[Opening DATA FOR ANALYSIS section]
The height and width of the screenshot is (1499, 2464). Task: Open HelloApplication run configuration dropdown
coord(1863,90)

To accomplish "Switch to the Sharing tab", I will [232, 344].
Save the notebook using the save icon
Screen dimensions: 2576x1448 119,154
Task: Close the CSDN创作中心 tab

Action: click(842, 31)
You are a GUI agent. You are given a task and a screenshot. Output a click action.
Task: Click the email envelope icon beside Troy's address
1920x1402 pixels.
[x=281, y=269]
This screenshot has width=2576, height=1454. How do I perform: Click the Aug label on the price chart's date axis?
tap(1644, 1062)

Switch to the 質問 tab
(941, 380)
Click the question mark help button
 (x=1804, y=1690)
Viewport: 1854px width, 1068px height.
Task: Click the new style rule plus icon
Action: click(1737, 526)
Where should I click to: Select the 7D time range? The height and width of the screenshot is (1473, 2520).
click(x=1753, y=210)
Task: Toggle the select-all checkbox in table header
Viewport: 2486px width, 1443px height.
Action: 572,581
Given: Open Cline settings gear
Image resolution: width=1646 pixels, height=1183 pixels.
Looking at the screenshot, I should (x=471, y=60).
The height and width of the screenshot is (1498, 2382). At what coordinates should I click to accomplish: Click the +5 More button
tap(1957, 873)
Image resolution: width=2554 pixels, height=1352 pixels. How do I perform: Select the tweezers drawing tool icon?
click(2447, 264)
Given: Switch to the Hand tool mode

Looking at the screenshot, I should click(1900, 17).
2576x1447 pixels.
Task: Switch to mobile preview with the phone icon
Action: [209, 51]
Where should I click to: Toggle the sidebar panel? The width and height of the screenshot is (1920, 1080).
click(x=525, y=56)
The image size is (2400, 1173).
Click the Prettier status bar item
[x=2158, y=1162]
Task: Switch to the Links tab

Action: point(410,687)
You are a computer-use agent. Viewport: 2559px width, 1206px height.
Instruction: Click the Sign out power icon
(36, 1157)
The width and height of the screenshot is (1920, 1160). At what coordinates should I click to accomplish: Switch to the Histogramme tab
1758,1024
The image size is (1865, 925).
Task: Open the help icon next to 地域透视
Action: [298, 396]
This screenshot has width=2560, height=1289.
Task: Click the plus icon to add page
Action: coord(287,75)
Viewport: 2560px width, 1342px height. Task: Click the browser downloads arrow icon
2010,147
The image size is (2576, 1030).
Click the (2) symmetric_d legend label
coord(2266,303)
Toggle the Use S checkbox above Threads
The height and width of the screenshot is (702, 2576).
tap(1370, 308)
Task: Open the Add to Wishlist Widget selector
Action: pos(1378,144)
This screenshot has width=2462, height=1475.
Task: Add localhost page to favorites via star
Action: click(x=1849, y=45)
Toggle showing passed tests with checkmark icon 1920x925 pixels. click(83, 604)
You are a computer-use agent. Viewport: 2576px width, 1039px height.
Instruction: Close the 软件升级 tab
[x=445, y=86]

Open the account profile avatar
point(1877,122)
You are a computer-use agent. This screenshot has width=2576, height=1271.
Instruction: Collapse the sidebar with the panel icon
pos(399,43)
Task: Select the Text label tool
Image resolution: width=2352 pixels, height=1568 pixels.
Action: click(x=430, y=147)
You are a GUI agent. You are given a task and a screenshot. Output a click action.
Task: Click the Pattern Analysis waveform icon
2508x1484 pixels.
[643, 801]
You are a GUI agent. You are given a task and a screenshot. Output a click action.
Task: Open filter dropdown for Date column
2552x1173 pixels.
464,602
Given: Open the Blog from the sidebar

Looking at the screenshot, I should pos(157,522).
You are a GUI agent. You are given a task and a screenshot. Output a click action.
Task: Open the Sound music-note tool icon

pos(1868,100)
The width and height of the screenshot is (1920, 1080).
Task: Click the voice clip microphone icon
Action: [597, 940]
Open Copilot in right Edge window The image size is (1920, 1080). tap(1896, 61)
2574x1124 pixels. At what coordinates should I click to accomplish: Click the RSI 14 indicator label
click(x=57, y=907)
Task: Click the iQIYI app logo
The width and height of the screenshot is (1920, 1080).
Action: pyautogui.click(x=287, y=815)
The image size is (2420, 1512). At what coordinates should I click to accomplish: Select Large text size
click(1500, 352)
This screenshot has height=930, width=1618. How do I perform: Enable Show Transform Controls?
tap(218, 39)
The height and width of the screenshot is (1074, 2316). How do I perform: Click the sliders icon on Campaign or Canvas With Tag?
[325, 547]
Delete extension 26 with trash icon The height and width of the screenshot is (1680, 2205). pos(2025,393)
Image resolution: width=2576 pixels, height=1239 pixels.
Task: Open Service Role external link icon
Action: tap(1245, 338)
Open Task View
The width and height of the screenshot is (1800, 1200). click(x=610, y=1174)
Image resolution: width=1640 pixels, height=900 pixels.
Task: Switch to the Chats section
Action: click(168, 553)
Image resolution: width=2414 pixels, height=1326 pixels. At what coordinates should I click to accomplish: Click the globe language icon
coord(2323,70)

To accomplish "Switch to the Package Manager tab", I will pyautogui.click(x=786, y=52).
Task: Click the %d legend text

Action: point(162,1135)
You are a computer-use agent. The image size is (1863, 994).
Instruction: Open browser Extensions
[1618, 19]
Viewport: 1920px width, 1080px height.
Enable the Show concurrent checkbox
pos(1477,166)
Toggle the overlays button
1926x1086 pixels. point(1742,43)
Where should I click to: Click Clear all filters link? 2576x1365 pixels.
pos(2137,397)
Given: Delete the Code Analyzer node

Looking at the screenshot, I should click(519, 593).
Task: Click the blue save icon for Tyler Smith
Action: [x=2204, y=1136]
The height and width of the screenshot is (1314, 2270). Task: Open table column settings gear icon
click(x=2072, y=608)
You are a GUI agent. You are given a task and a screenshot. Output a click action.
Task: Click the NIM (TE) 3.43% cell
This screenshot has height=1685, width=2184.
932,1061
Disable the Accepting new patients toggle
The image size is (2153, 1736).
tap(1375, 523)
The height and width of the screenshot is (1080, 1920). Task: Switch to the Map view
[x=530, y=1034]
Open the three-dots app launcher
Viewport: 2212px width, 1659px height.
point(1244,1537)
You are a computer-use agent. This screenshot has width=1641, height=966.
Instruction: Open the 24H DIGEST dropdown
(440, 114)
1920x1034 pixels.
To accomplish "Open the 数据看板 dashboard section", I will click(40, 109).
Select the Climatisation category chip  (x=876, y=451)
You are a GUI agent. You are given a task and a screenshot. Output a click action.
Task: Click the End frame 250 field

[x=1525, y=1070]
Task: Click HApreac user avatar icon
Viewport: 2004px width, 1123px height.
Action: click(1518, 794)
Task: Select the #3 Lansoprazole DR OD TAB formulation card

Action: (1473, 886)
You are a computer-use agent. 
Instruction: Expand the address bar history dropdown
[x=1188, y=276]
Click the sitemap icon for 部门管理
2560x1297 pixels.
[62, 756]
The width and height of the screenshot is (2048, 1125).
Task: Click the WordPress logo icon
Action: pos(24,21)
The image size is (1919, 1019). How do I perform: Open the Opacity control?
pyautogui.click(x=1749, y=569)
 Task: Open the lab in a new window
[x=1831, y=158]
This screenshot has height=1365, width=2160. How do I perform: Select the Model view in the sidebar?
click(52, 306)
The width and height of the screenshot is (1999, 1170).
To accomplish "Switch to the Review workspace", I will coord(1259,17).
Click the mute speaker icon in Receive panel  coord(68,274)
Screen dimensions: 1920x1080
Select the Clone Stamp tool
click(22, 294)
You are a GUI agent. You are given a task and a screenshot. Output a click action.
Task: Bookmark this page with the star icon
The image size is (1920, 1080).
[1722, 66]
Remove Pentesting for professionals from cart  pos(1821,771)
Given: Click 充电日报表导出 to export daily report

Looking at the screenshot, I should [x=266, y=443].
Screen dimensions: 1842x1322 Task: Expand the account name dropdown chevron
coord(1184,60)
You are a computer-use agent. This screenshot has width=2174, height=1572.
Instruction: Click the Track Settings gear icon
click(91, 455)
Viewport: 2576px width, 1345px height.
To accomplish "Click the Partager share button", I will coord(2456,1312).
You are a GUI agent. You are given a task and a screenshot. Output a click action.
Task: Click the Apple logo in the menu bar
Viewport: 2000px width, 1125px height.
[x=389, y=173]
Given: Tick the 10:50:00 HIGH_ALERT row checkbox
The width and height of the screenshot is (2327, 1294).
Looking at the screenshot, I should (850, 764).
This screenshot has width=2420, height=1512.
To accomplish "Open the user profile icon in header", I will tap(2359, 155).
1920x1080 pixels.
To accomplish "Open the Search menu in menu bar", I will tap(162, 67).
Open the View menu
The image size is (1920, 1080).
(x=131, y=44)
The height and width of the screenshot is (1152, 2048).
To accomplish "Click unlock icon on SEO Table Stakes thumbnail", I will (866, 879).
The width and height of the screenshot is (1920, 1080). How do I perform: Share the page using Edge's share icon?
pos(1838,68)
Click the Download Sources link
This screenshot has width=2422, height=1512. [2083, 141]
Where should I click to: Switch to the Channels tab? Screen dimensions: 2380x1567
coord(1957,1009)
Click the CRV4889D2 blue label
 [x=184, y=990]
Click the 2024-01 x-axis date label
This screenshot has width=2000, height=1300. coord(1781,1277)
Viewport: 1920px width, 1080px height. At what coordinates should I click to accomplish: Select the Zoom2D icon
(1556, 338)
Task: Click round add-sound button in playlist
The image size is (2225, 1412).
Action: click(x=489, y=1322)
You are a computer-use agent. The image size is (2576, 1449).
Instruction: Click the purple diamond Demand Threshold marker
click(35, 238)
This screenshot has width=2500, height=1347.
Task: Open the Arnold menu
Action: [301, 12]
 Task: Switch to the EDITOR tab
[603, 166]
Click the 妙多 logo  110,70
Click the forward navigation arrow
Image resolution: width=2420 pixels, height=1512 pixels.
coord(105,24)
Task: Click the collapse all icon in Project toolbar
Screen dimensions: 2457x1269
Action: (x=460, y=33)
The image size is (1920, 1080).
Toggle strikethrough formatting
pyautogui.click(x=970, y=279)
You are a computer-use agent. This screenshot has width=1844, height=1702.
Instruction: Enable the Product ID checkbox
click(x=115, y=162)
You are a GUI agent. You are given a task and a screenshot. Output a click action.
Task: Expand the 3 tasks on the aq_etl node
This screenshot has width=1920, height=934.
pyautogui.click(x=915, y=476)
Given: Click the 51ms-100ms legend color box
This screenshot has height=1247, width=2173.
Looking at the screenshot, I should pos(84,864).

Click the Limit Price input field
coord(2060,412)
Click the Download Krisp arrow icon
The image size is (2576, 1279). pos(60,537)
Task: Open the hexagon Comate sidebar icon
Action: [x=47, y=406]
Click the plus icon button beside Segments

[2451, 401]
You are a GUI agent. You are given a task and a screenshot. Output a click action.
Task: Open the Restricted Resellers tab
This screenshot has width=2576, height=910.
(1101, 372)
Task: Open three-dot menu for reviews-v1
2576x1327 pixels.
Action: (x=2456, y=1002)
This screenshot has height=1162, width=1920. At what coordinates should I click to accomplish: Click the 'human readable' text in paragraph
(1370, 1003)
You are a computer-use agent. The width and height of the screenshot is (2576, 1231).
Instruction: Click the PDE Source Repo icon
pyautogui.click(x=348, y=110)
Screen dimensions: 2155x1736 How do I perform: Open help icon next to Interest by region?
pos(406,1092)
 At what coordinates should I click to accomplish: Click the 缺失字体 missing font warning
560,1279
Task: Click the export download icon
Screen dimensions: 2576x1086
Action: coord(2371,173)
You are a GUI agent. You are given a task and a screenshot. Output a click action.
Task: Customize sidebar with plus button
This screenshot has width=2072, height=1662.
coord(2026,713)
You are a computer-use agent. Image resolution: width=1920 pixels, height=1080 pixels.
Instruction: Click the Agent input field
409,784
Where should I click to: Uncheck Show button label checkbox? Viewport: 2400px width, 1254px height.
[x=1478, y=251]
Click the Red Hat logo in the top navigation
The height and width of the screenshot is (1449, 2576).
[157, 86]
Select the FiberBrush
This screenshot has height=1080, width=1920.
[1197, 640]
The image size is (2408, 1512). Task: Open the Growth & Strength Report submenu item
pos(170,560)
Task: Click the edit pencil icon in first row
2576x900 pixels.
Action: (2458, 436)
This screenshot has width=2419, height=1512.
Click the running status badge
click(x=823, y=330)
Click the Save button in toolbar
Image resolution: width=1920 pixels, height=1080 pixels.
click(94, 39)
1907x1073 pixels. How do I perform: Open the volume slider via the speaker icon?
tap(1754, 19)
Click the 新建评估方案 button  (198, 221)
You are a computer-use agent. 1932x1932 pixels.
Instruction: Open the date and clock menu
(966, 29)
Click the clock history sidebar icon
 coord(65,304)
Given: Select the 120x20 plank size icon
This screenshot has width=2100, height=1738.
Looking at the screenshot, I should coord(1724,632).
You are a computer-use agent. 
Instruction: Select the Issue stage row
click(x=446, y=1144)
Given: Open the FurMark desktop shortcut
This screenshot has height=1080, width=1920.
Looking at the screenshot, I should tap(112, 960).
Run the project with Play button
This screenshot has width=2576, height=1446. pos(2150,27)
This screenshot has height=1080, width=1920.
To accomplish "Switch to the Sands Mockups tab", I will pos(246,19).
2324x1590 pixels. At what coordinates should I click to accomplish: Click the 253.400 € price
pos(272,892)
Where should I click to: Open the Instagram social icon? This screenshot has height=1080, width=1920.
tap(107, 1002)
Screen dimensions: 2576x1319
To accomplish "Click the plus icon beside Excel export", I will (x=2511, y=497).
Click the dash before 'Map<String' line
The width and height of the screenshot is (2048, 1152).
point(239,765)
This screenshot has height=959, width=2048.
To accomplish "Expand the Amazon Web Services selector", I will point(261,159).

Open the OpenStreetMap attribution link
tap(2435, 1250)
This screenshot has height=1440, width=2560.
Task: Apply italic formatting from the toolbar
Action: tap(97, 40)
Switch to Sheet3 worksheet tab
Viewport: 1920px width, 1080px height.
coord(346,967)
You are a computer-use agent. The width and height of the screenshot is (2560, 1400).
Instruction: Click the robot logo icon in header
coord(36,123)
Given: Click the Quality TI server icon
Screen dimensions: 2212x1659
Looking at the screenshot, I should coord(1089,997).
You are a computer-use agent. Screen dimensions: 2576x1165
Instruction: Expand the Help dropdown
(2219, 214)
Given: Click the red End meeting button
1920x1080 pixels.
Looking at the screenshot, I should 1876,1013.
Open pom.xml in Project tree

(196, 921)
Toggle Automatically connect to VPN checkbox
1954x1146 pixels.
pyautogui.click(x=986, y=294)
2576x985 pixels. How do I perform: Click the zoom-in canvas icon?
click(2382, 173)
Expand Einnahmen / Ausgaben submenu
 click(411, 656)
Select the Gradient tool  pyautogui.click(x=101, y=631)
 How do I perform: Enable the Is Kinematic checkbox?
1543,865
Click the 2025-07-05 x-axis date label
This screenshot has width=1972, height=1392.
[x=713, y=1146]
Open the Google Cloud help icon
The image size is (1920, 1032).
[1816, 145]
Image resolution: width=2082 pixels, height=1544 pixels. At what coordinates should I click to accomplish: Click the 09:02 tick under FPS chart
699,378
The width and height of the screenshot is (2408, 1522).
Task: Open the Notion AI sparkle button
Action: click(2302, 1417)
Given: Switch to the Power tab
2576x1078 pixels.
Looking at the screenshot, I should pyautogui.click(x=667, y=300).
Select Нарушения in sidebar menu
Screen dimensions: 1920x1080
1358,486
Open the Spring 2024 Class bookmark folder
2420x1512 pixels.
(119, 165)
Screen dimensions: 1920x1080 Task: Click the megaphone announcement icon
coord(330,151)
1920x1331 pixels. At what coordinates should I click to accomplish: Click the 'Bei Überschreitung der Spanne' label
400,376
[Closing DATA FOR ANALYSIS section]
WORK TASK:
The lines to return are those in the records above that hold the word "navigation".

RESULT OF THE EXERCISE:
Click the forward navigation arrow
Click the Red Hat logo in the top navigation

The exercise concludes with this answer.